Adapter Components

NVIDIA Docs Hub NVIDIA NeMo Framework User Guide Adapter Components

Adapters can be considered as any set of parameters that are added to a pre-existing module/model. In our case, we currently support the standard adapter in literature, more advanced adapter modules are being researched and can potentially be supported by NeMo.

An adapter module can be any pytorch module, but it must follow certain straightforward requirements -

The model accepts an input of some input dimension, and its output must match this dimension.
Ideally, the module is initialized such that the output of the adapter when initialized is such that it does not modify the original input. This allows the model to produce the same output results, even when additional parameters have been added.

According to Junxian et al [1], we can consider an adapter being represented as three components -

Functional form - the trainable parameters that will modify the input
Insertion form - Where the adapter outputs are integrated with the original input. The input to the adapters can be the last output of the layer, the input to some attention layer, or even the original input to the module itself (before even the modules forward pass).
Composition function - How the adapters outputs are integrated with the inputs. It can be as simple as residual addition connection, or concatenation, or point-wise multiplication etc.

Functional Form - Adapter Networks

Adapter modules represent the functional form of the adapter. We discuss an example of a most commonly used adapter module found in literature, titled the LinearAdapter (or Houlsby Adapter) [2].

Note

All adapter modules must extend AdapterModuleUtil and should ideally have an equivalent DataClass config for easy instantiation !

class nemo.collections.common.parts.adapter_modules.AdapterModuleUtil

Bases: nemo.core.classes.mixins.access_mixins.AccessMixin

Base class of Adapter Modules, providing common functionality to all Adapter Modules.

setup_adapter_strategy(adapter_strategy: Optional[nemo.core.classes.mixins.adapter_mixin_strategies.AbstractAdapterStrategy])

Setup adapter strategy of this class, enabling dynamic change in the way the adapter output is merged with the input.

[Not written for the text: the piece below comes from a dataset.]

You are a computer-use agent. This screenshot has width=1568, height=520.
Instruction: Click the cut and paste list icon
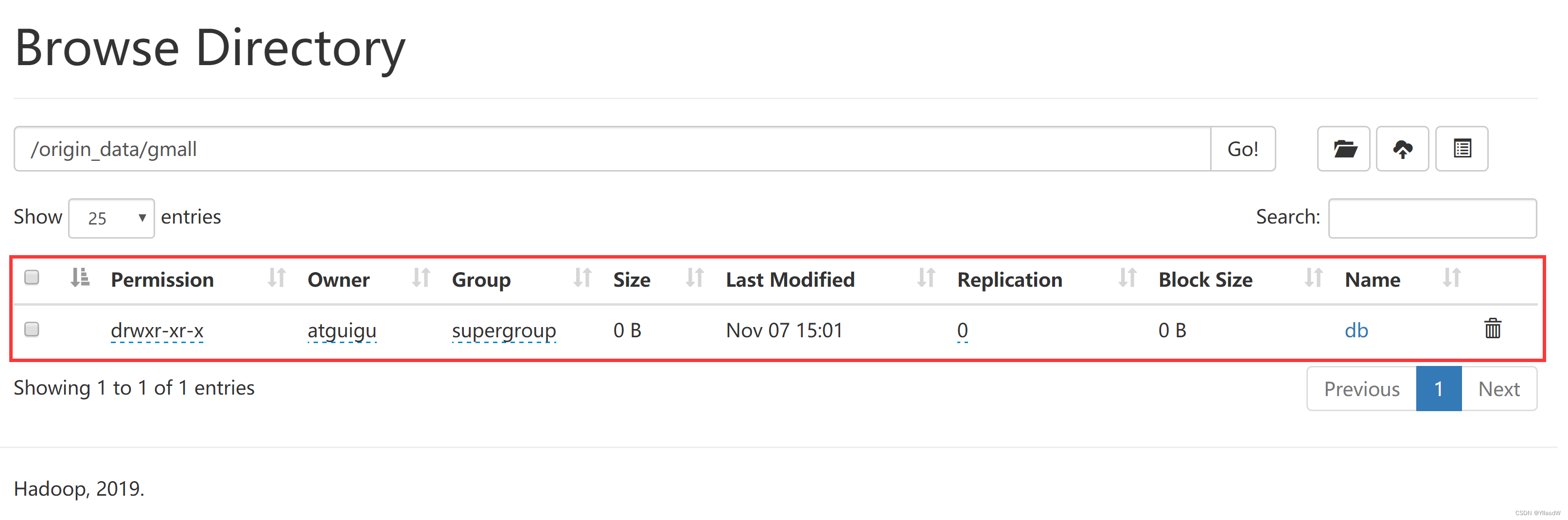[1462, 149]
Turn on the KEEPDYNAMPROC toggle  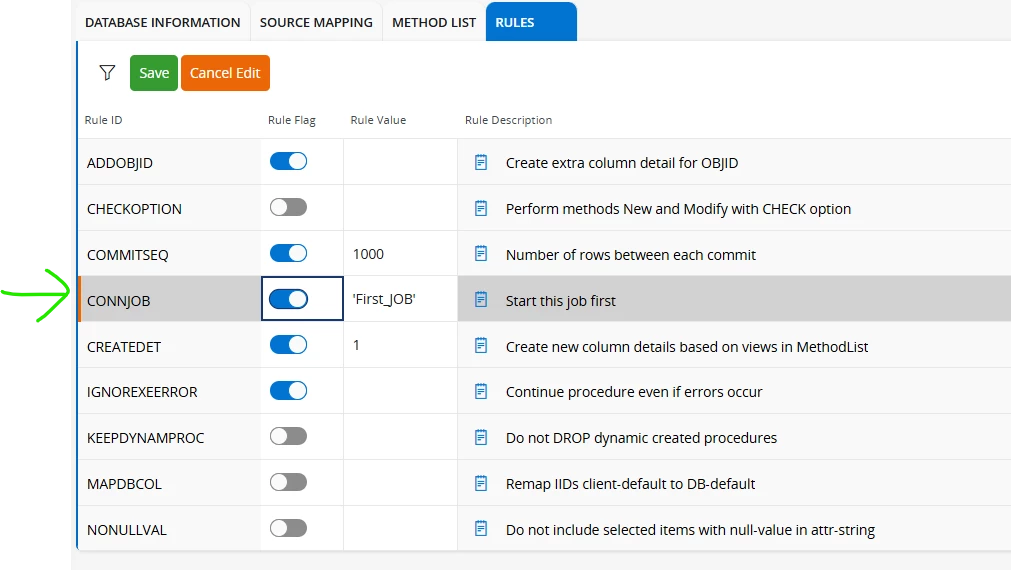(288, 437)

When called successfully, will assign the variable adapter_strategy to the module.

Parameters

get_default_strategy_config() → dataclasses.dataclass

adapter_unfreeze()

class nemo.collections.common.parts.adapter_modules.LinearAdapter(*args: Any, **kwargs: Any)

Bases: torch.nn.Module, nemo.collections.common.parts.adapter_modules.AdapterModuleUtil

Simple Linear Feedforward Adapter module with LayerNorm and singe hidden layer with activation function. Note: The adapter explicitly initializes its final layer with all zeros in order to avoid affecting the original model when all adapters are disabled.

Parameters

Insertion Form - Module Adapters

Adapter modules can be integrated into many different locations of a given module. For example, it is possible to have an adapter that affects only the outputs of the final layer in each module. We can also have a Parallel Adapter [1] that operates at the input of the module itself, in parallel to the forward pass of the module. Yet another insertion location is inside the Multi Head Attention Layers.

On top of this, while adapters are commonly used only in the layers containing the most parameters (say the Encoder of a network), some models can support adapters in multiple locations (Encoder-Decoder architecture for Language Models, Machine Translation, or even Encoder-Decoder-Joint for ASR with Transducer Loss). As such, NeMo utilizes the concept of Module Adapters.

Module Adapters are very simply defined when adding an adapter - by specifying the module that the adapter should be inserted into.

Copy
Copied!

            
            # Get the list of supported modules / locations in a adapter compatible Model
print(model.adapter_module_names)  # assume ['', 'encoder', 'decoder']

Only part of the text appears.